[[ Excerpted text, beginning ]]

With Manikins, his light-hearted look at shop window mannequins, bookseller, museum director and art historian Mark Jones shines a light in lockdown
With his light-hearted look at shop window mannequins, bookseller, museum director and art historian Mark Jones shines a light in lockdown
There’s nothing that says lockdown more than our high streets right now with empty store windows displaying mannequins gazing out unseeing at absent shoppers. Closed on Boxing Day, many never to re-open, the shops are a window on a society stuck in time, their dummies trailing Christmas tinsel signalling a melancholy that sums up the mood while we wait, and hope, for business as usual.
For Mark Jones, the mannequins that fill shop windows have a fascination that dates back long before the pandemic, in fact he’s spent the last few decades photographing them, from Annan to Manhattan to Malawi, and the result is his captivating and curious book, Manikins.
A lighthearted look and playful paean to the plastic people behind the panes, it’s a tribute to mannequins everywhere and a work of art in itself, which is what you might expect from a man who has made a career out of display.
An acclaimed art historian and museum director, as director of the National Museums of Scotland, Jones was knighted for services to the arts in 2010, oversaw the creation of the prize-winning Museum in Edinburgh, and went on to be director of the Victoria and Albert Museum in London from 2001 to 2010. A lover of words as well as images, in 2012 he set up the Golden Hare Bookshop in Edinburgh’s Stockbridge, winner of the best independent bookshop in the British Book Awards 2019.
Now Jones has now combined these twin talents in a title that pairs photos with poems that seem to say something about the nature of our existence by framing the remarkable in the mundane and the curious in the quotidian. After all, who hasn’t stood and gazed at a shop window with its motionless mannequins?
“It’s about the mad things people do in shop window fronts,” he says. “It’s quite extraordinary sometimes. There’s one from Annan which is like a fairy wedding scene. It’s all sparkly and she’s got a wand; it’s just mad.”
“You see such extraordinary things in the street, but you don’t see them because you’re used to them. However, if you photograph them and put them in a different context, then the oddness of them comes out. And I like that.”
Manikins came out of lockdown. With Jones’s bookshop open online, he found himself with time on his hands and was inspired to turn his stash of mannequin photographs into a book.
“I think it must have been a case of lockdown fever. I’d got various projects I was working on and then I suddenly thought I’d really like to do something with those photographs of mannequins.
“I’ve been interested in them for quite a long time and I thought now is the time to do it. So I made a selection from the photographs I had taken over the years and put them together with some poems.”
Originating from cities and towns on Jones’ journeys all over the world in the UK, US, Europe, Africa, Taiwan and Turkey, the photographs show dummies staring out from shop windows from Annan, Bristol, Carlisle, London, New York, Jerusalem, Venice, Vienna and Gocek to Langon and Lilongwe.

[[ Excerpted text, end ]]

# Exercises to complete
1) From the article on the mannequin book, copy verbatim the passage from "Originating from cities" up to and including "Langon and Lilongwe.".
2) Extend the article on the mannequin book with new text that picks up where it stops.

[[ Study material, beginning ]]

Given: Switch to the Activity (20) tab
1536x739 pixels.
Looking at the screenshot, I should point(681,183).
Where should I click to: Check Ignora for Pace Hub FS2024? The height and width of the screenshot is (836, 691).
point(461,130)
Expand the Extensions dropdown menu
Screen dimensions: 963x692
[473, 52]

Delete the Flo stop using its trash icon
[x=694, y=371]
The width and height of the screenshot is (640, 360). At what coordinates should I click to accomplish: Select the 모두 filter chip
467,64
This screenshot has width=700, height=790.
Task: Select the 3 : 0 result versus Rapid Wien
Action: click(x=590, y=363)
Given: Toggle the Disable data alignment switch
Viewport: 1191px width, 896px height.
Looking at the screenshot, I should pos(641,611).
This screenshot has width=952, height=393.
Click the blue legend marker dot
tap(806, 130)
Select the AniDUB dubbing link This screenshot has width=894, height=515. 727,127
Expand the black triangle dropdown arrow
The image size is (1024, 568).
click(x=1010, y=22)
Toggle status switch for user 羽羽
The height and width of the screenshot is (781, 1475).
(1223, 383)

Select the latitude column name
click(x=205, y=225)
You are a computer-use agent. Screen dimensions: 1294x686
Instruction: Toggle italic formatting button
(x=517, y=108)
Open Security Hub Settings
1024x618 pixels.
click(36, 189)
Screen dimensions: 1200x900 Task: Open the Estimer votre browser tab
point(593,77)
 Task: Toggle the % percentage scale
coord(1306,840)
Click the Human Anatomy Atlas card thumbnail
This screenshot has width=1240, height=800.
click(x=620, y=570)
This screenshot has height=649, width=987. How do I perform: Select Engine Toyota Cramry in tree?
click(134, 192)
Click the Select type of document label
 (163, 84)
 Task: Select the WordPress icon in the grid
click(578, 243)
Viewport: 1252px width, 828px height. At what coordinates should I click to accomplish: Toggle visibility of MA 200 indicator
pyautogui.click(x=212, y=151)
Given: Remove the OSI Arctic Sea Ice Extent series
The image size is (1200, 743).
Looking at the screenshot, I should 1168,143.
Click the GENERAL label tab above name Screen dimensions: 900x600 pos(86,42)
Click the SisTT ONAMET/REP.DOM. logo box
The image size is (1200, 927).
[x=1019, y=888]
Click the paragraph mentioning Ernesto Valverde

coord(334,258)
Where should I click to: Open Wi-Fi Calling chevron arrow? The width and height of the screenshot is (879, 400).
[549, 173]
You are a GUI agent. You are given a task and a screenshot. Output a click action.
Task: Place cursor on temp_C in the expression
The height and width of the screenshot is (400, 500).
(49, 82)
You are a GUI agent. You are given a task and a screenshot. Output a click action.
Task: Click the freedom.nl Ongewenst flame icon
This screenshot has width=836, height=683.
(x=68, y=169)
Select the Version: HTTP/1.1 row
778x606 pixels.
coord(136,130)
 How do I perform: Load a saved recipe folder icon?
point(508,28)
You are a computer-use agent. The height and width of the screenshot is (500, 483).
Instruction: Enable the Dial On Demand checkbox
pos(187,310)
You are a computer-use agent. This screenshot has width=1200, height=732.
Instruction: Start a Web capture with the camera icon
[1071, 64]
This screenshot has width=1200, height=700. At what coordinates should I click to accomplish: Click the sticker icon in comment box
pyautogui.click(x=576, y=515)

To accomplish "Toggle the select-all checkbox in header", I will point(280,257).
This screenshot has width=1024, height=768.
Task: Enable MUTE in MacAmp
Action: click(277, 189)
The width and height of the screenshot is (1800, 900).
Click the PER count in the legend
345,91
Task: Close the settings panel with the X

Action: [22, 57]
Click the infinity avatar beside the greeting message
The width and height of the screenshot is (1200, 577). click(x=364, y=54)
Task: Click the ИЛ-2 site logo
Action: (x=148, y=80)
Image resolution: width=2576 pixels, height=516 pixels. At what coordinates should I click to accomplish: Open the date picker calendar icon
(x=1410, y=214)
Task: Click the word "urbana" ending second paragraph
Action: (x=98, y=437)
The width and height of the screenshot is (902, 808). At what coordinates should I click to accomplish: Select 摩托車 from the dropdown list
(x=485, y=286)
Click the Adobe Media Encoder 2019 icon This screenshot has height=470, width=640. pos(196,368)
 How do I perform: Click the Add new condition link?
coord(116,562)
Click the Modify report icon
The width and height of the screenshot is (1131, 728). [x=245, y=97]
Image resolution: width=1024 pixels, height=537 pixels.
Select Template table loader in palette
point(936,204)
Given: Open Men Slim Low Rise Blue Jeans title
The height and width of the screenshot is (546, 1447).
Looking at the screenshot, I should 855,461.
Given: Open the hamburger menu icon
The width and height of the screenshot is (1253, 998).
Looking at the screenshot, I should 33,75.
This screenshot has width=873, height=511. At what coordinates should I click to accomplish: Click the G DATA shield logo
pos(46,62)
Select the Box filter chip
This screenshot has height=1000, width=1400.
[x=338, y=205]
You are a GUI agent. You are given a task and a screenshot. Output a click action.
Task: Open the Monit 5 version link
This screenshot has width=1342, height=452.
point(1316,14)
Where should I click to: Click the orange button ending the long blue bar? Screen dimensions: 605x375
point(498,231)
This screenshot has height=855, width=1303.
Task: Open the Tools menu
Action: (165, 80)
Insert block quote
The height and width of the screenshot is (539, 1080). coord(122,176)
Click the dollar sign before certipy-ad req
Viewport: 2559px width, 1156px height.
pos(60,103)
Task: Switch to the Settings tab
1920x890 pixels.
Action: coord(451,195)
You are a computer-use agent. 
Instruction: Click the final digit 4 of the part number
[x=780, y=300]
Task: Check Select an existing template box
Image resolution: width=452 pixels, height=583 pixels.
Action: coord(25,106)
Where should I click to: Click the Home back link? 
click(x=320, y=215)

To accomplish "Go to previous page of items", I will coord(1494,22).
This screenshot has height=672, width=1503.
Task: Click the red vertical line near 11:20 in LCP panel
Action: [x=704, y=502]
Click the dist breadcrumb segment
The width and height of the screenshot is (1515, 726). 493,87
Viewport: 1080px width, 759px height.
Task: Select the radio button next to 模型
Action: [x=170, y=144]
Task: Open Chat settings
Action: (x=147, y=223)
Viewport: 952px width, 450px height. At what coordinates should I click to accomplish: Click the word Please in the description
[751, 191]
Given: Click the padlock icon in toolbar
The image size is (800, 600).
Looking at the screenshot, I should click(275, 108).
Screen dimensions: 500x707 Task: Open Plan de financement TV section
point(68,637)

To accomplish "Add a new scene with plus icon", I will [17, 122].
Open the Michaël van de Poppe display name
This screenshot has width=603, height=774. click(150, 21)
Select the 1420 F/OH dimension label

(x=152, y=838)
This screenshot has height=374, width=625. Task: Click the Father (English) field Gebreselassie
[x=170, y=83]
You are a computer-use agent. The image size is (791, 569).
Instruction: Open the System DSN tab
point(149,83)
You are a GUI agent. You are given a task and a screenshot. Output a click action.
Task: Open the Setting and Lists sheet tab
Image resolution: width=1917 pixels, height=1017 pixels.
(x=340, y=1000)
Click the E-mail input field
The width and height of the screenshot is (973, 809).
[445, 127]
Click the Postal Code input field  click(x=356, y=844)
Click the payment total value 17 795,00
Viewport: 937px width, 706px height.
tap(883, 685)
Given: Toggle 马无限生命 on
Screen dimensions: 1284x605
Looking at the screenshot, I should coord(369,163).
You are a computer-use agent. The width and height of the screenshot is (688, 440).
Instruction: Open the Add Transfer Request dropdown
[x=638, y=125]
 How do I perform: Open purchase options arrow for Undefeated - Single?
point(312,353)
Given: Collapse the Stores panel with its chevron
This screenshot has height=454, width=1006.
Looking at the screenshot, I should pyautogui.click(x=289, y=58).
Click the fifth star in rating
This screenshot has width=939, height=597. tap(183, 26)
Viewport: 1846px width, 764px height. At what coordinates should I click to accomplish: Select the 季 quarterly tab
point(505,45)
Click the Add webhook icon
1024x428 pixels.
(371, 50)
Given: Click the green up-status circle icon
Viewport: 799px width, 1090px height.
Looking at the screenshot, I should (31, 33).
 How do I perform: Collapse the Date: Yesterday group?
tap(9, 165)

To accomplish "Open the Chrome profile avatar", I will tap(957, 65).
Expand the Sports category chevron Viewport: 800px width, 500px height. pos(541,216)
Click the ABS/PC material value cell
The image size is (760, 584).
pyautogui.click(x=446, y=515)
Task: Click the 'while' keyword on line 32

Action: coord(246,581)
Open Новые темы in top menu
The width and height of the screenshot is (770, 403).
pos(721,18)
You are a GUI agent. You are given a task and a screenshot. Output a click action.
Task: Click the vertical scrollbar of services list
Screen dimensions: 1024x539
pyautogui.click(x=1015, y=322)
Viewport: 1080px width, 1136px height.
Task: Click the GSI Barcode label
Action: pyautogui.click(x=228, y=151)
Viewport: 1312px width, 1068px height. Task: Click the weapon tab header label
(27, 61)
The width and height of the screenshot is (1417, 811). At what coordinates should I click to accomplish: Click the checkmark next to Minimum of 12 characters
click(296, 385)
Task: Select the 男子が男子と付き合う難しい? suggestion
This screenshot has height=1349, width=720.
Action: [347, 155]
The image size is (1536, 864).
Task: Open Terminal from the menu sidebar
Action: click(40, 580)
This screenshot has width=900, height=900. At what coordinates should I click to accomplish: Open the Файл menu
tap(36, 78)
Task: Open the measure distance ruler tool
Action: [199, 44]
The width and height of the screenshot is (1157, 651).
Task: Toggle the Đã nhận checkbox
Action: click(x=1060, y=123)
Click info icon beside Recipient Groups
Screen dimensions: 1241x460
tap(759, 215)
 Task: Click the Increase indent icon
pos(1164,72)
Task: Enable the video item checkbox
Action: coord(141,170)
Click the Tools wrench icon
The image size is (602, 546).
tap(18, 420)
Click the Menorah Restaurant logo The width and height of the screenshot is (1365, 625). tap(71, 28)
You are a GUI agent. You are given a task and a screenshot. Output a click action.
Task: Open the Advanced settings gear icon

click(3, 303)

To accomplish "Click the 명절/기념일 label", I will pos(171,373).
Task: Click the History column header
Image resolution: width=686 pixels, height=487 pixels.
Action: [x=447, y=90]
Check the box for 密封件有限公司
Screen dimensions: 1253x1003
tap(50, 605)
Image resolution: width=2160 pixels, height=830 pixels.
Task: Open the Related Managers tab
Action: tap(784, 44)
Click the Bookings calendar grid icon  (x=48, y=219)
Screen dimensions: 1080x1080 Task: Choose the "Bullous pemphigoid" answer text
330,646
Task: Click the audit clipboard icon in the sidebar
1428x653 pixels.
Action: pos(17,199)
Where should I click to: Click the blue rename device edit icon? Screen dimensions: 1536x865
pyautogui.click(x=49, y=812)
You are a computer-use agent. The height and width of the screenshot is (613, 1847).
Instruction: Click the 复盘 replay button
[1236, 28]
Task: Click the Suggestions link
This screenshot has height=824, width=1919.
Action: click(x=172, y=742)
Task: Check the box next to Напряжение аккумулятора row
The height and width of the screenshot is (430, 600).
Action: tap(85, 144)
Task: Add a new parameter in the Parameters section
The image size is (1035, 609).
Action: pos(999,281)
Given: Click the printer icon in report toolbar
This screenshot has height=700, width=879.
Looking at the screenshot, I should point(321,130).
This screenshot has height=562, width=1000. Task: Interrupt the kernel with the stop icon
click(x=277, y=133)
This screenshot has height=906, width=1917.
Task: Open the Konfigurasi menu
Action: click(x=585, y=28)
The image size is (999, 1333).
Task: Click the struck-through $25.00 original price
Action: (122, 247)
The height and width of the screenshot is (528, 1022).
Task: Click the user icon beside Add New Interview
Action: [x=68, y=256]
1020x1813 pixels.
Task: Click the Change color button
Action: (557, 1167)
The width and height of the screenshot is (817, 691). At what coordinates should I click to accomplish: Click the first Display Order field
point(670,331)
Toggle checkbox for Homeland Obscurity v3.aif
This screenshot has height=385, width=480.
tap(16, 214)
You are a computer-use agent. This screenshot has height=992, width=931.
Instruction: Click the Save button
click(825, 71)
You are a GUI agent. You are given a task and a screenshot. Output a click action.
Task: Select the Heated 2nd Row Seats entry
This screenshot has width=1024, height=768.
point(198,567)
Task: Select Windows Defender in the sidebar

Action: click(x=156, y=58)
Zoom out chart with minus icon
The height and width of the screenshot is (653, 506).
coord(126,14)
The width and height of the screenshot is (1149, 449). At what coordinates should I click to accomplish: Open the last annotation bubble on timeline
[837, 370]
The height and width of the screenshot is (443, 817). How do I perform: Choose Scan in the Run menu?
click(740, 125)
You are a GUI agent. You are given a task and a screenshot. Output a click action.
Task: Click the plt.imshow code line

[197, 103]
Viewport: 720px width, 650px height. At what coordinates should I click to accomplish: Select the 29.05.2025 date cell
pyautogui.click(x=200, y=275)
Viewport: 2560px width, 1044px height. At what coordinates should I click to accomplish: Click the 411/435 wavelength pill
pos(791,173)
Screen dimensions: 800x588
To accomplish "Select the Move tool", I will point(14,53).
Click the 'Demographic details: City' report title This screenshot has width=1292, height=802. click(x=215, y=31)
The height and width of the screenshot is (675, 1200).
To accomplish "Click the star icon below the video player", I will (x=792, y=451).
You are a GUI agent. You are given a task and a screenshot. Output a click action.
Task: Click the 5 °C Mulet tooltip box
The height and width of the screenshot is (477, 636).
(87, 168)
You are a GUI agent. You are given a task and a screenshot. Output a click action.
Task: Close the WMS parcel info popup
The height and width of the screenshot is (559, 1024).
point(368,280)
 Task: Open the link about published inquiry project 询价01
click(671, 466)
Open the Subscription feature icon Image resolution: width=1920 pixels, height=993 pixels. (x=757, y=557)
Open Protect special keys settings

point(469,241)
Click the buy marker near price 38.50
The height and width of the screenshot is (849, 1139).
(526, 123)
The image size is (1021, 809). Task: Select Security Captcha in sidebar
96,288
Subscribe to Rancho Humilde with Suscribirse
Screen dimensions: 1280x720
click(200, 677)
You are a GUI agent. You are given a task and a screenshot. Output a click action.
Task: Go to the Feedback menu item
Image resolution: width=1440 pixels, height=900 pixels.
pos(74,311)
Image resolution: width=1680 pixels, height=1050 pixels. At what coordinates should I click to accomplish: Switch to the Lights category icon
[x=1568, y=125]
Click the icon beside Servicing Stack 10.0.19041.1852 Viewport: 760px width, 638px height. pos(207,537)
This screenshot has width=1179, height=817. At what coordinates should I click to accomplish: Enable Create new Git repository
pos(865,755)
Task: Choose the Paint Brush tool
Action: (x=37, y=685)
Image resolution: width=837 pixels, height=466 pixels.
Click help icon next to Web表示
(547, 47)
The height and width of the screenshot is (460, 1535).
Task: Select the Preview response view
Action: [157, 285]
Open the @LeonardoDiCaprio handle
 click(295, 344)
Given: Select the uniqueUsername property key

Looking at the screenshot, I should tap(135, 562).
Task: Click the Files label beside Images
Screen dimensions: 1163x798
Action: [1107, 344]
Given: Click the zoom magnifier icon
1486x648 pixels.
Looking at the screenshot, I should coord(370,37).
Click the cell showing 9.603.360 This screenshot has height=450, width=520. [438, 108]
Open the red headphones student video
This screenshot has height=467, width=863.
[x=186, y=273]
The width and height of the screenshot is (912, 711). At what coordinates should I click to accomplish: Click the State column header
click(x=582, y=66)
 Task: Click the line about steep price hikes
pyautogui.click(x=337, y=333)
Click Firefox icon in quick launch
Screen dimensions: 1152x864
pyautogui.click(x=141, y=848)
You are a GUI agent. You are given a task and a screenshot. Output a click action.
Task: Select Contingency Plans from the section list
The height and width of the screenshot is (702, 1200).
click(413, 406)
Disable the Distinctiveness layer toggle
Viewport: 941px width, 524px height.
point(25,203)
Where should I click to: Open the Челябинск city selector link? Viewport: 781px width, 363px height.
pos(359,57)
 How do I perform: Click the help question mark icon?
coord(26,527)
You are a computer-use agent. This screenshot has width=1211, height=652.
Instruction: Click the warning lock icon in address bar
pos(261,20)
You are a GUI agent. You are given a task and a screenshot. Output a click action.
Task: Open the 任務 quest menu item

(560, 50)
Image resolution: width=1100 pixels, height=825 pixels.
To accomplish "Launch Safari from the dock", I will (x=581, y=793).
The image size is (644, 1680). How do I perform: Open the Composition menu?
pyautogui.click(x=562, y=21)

[[ Study material, end ]]

# Results for each task
1)
Originating from cities and towns on Jones’ journeys all over the world in the UK, US, Europe, Africa, Taiwan and Turkey, the photographs show dummies staring out from shop windows from Annan, Bristol, Carlisle, London, New York, Jerusalem, Venice, Vienna and Gocek to Langon and Lilongwe.

2)
Aged 70, Jones, lives in Edinburgh’s India Street with his wife Camilla Toulmin, economist and former Director of the International Institute for Environment and Development and the pair have travelled extensively in the past.
Does Toulmin share his fascination with mannequins?
“No, I don’t think so; she looks on it with amused tolerance probably,” he says and laughs.
With lockdown curtailing their travels, his thoughts turned to places they had visited and his habit of cataloguing a destination by the displays he found there.
“When you’re in a new place - for example we went to visit our son in Taipei and we hadn’t been to Taiwan before - one of the ways you encounter it is through its markets and shops,” he says, “so I got into the habit of looking out for these particular kinds of scenes, the presence of the mannequins and the way things are displayed and I just tend to take them when we’re traveling. But the lack of any travel made me decide to turn it into a little book.”
Jones’ interest isn’t just in the mannequins themselves, but also about the way they’re dressed, their surroundings, the shop window fronts and what the shopkeepers reveal about themselves with their displays.
Many stores adhere to the logic of wanting the clothes to look as desirable as possible, but there are others that appear to take a different tack.
“I’m completely confused by some of them,” he says. “There’s one from Naples where her whole thing is she looks really fed up. I wonder why the shopkeeper decided that was a look they wanted for their clothes. And the ones on the back cover always look really sulky to me.”
As well as Annan’s fairy bride, there’s a snarling female rapper in Naples, an athletic android in shorts about to do a runner in Vienna, heads trapped in cages in Carlisle and a very spooky, eyes-follow-you ventriloquist dummy lookalike sporting a cheery Christmas jumper in New York, bewildered children in Malawi, a cheeky trio baring bum cheeks in Langon, rows of harem-panted legs in Turkey, and sulky in sweaters in Taiwan.
With an eye for the absurd, Jones enjoys the comic element of the interplay between man and mannequin.
“It’s funny, sometimes you get what appears to be an interaction between the different mannequins in the shop window or between the mannequin and the passerby. In one of the pictures in New York the mannequin seems about to launch himself aggressively on a passerby.” He laughs.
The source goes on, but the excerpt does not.